Rekordstrafe: Hamburg Süd soll 9,84 Millionen US-Dollar in die USA überweisen
Insbesondere wurde Hamburg Süd vorgeworfen, 15 der 200 Container Mindestmenge gar nicht transportiert sowie zu Unrecht fast 41.000 US-Dollar Liegegeld für mehrere Container in Rechnung gestellt zu haben. Die Beschwerde wurde zunächst zurückgewiesen.
Doch 2022 änderte OJC seine Klage: Als es um eine Verlängerung des Vertrags ging, sei Hamburg Süd davon völlig überraschend zurückgetreten. Zwar kann man einem Schifffahrtsbetrieb nicht vorschreiben, mit wem er Kontrakte eingeht. Aber der Händler aus Florida machte nun geltend, Hamburg Süd handle aus Vergeltung wegen der Beschwerde von 2021 und erhob den Vorwurf der Verweigerung eines Geschäfts. Die findigen Anwälte des Möbelhändlers forderten 100 Millionen Dollar Schadenersatz.

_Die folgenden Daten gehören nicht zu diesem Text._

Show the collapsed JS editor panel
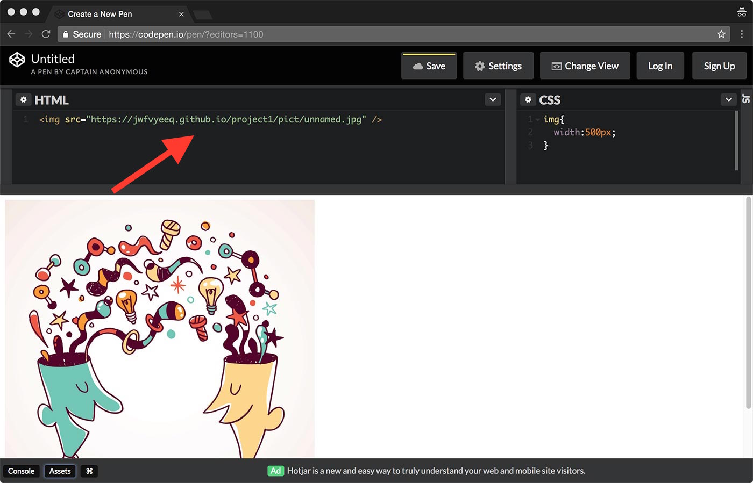The image size is (753, 483). 747,99
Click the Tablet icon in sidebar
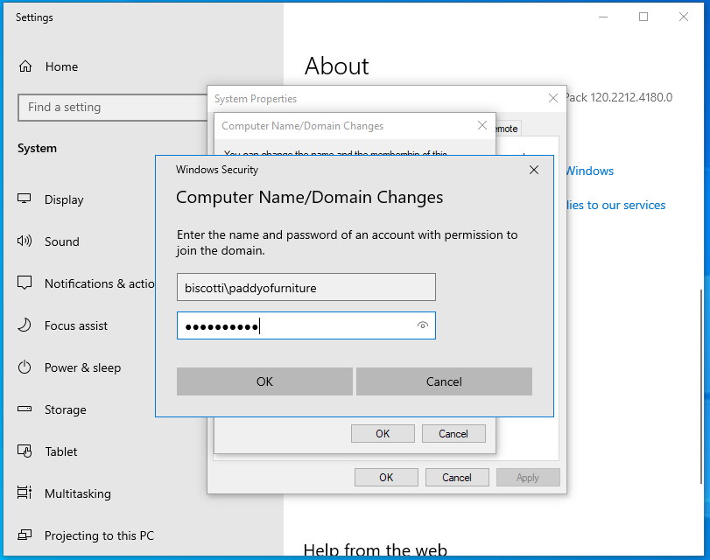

Richterin: Hamburg Süd hat wissentlich gegen Schifffahrtsgesetz verstoßen
Der Beschluss umfasst 64 Seiten. Sehr genau werden hier sämtliche Schriftwechsel aufgeführt, aber auch E-Mails, die belegen sollen, dass Hamburg Süd das Geschäft mit OJC wegen eines „Rechtsstreitrisikos“ hintertrieben habe. „Die Beweise belegen, dass der Hamburger Geschäftsführer wusste, dass seine geschäftsführende Entscheidung gegen das Schifffahrtsgesetz verstößt“, heißt es in dem Beschluss. Die Fakten würden die Feststellung stützen, dass der Verstoß „wissentlich und vorsätzlich“ erfolgte.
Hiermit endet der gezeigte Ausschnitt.